Learning How to Stay
A reflection on depth, doubt, and staying where He is
It started, strangely enough, with a question I already wrote about—
one that seemed small on the surface, and somehow wasn’t at all.
I thought I would find an answer.
I thought it would settle.
Instead, it opened.
I went looking—
not casually,
but with that quiet urgency that comes when something lands deeper than you expected.
Reading.
Tracing.
Following threads that had been held long before I ever thought to ask.
Thomas Aquinas said one thing.
Francis of Assisi seemed to leave room for another.
And somewhere in the middle of it all—
somewhere between the pages and the questions and the need to understand—
I realized I wasn’t asking Jesus anymore.

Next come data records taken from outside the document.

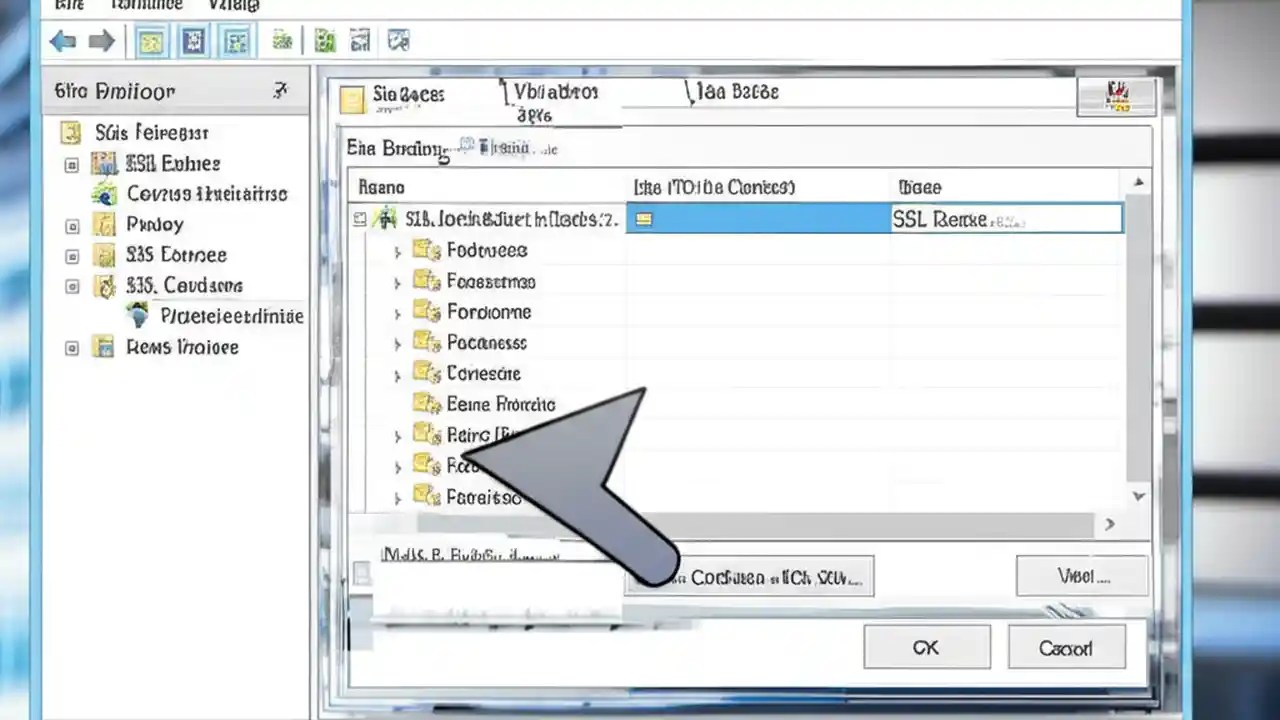Open the SSL Remote type dropdown
Viewport: 1280px width, 720px height.
[1005, 219]
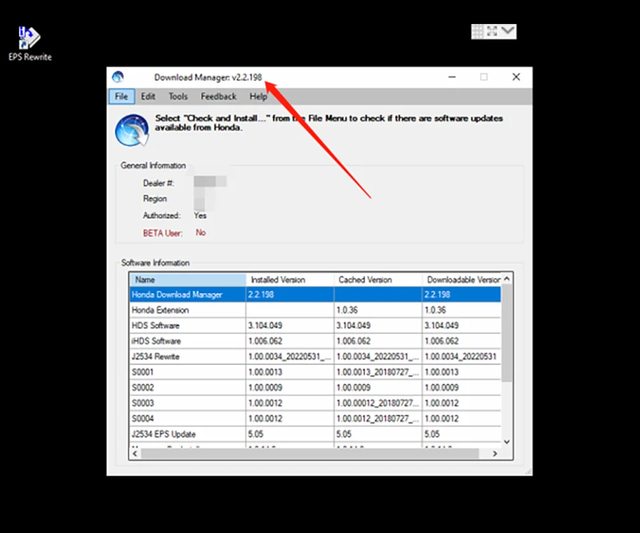
Task: Click the grid icon in the top toolbar
Action: tap(478, 31)
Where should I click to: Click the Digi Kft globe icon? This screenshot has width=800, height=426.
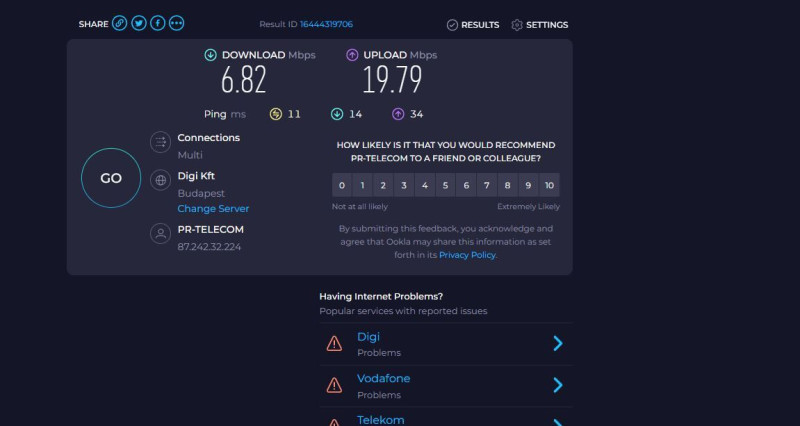(160, 180)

I was trying to arrive without Him.
What began as wonder
slowly took on weight.
Not a holy weight—
not the kind that draws you nearer—
but the kind that presses.
The kind that says,
figure this out
resolve it
don’t leave until you know.
And the deeper I went,
the less I could breathe.
Not because there was something wrong with the depth—
but because I had forgotten how to be held in it.
So I stepped back.
Quietly, at first.
Almost without admitting it.
Maybe this is too much.
Maybe this isn’t where I belong.
Maybe I was reaching for something I don’t actually need.
And for a moment—
it felt like relief.
Like standing at the edge of the water again,
feet in the sand,
waves gentle, predictable,
nothing asking more of me than I was ready to give.
But something in me knew.
It wasn’t peace.
It was distance.
Because once you’ve seen beneath the surface—
even for a moment—
you can’t unknow it.
You can’t return to the shoreline
and not feel the absence of what you’ve left behind.
Nothing was wrong.
And still—
something felt thinner than it used to.
Like a song played too softly to carry its own meaning.

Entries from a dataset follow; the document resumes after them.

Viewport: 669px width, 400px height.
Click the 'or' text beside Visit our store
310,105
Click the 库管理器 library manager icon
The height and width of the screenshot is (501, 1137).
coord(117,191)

Like light without warmth.
And I found myself drifting back—
not all at once,
not bravely,
but because something in me still recognized
that there was more.
And this time, I saw it.
It wasn’t the depth that undid me.
It was the way I entered it.
I had gone looking for answers
instead of going to Him.
I had traded presence for precision.
Conversation for conclusions.
As if knowing more
could somehow steady what only He could hold.
And maybe that’s where I got lost.
Because the question was never too much.
The depth was never the problem.
I had simply stepped into it
without remembering how to breathe.
So I’m learning again.
Not to rush toward resolution—
but to remain.
To bring the question,
instead of trying to outrun it.
To let it sit—
not as something that demands an answer,
but as something that draws me closer.
Because if He is who He says He is—
if He is good,
and present,
and attentive—
then the things I carry to Him
are not overlooked.
Not dismissed.
Not handled carelessly.
Not even the small ones.
Especially not the small ones.
And maybe what I had mistaken for rigidity
was never meant to replace Him.
Maybe it was meant to hold something steady—
a rhythm,
a structure,
a way of not drifting too far from the center.

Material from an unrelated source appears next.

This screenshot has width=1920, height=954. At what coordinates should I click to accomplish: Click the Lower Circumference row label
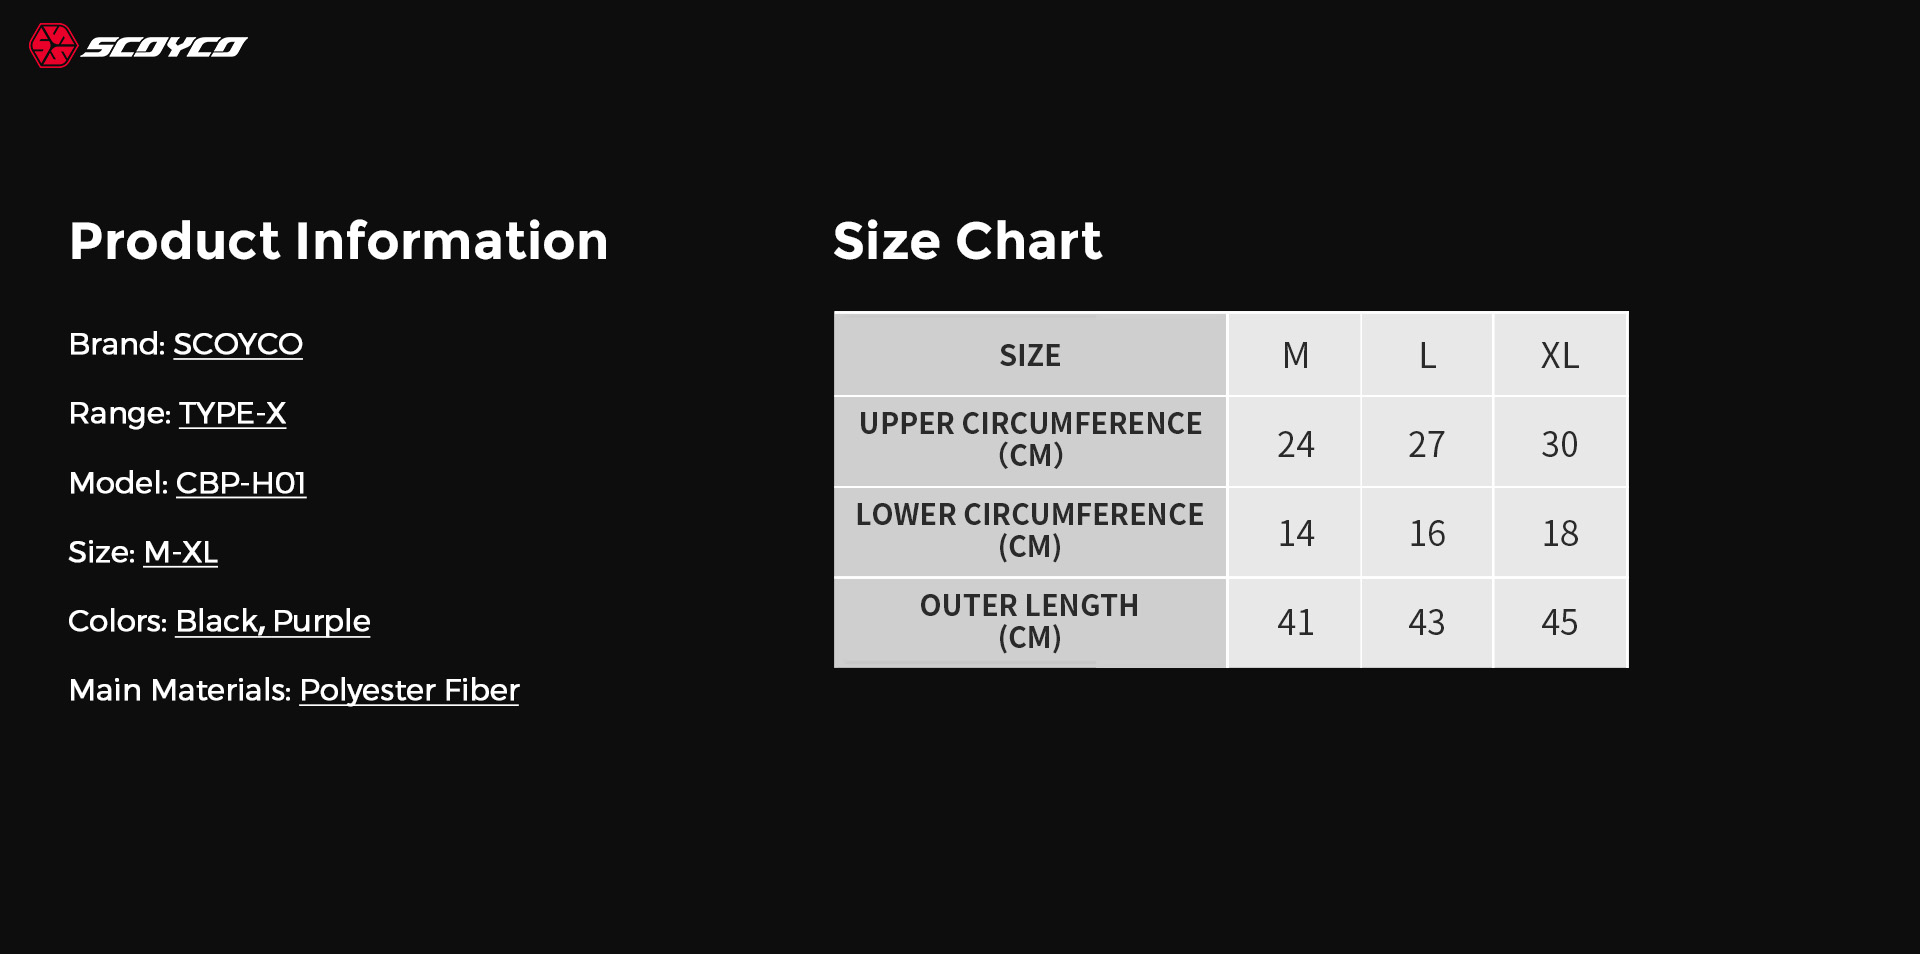pos(1030,531)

Because the more I pressed into what I didn’t understand,
the more I expected to find fractures.
But instead—
I kept finding something intricate.
Something layered.
Something that didn’t collapse under the weight of my questions.
What I thought were gaps
began to look like lace.
Not everything revealed—
but everything held.
I’m still asking.
Still wondering.
Still, at times, unsure.
About things I don’t fully understand.
About things I may not understand for a long time.
But I’m not asking alone anymore.
And that changes everything.
I don’t know exactly where I’ll land.
But I know this—
I don’t want a faith I can step in and out of
without ever being changed.
And I don’t want one that replaces Him with answers, either.
So maybe this is what it looks like now—
not arrival,
not certainty,
but staying.
Not retreating to the shore
the moment the water deepens,
and not forcing myself under
when I forget how to breathe—
but learning, slowly,
to remain where He is.
And trusting
that He will meet me there.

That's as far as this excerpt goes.